The researchers’ model helps reveal how conditions such as sunlight and shading affect crop growth—but many other factors such as water availability and microbial interactions determine the length of a corncob or width of a soybean. Before these other elements get translated into code scientists first need to understand how they work in real life.

Plant physiologists and biologists around the world are now investigating these crucial questions in both the field and lab. For example, Long and Illinois colleague Xinguang Zhu, who also holds a position at the Chinese Academy of Sciences, study a type of photosynthesis unique to crops like soybeans and rice. Voit researches what controls the production of a plant wall–toughening compound called lignin. Jonathan Lynch, a plant physiologist at The Pennsylvania State University and another founder of the crops in silico movement, looks at root behavior under a range of soil nutrient conditions. As they learn more, scientists will factor these key details of crops’ survival and growth into their labs’ in silicosimulations.

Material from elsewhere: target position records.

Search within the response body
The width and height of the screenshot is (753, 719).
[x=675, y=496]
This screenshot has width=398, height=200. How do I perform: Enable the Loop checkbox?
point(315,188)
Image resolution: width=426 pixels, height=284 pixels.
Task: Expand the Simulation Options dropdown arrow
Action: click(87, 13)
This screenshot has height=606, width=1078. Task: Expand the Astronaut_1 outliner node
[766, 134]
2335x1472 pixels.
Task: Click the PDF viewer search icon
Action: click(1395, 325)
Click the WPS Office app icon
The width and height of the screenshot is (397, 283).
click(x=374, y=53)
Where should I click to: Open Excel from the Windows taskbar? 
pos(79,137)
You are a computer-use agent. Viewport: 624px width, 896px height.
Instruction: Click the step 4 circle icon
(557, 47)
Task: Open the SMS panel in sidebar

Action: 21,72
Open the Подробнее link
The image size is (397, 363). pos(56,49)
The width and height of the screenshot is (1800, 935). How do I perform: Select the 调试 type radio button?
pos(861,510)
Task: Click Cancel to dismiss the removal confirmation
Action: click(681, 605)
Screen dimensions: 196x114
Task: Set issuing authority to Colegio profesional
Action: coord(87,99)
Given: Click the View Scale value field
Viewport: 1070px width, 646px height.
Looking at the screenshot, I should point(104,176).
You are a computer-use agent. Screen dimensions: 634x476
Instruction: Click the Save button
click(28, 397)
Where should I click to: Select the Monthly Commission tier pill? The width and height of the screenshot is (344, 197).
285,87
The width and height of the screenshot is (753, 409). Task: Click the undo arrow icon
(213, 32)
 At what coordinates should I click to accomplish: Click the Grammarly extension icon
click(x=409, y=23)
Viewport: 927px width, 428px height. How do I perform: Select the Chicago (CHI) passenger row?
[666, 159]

The next hurdle becomes how to get these different simulations to talk to one another, says Amy Marshall-Colón, a plant systems biologist at Illinois who leads a lab group independent of Long’s and Zhu’s. Research teams conduct their individual research in whatever software they prefer, and many of their programs cannot run simultaneously and produce a plant that makes sense. This is where the National Center for Supercomputing Applications (NCSA) comes in. Housed at Illinois, this computational facility has helped other scientists, such as astrophysicists, translate their math into animations. Programmers at the NCSA are building a software framework that can combine all the individual crop models into one plant displaying multiple programmable features. Using this multitasking framework, researchers can run any assortment of simulated plant features they would like. “You can plug and play in order to answer a specific biological question,” Marshall-Colón says.

To achieve this later phase, the burgeoning in silico field will need to grow substantially, especially in the U.S. Lynch, who also has a position with the University of Nottingham in England, feels Europe is more willing to invest in crop modeling. “We’re just not even playing the game” in the U.S., he says. Still, American researchers have found some funding via their universities as well as organizations like the Foundation for Food and Agriculture Research—a nonprofit meant to help the U.S. Department of Agriculture find and promote innovative food production techniques.

Scientists working on crops in silico anticipate the growing potential of this young field, and what they will learn about foods essential to human survival. “It is going to become more important in years ahead,” Lynch says, “This is the frontier [of] biology.”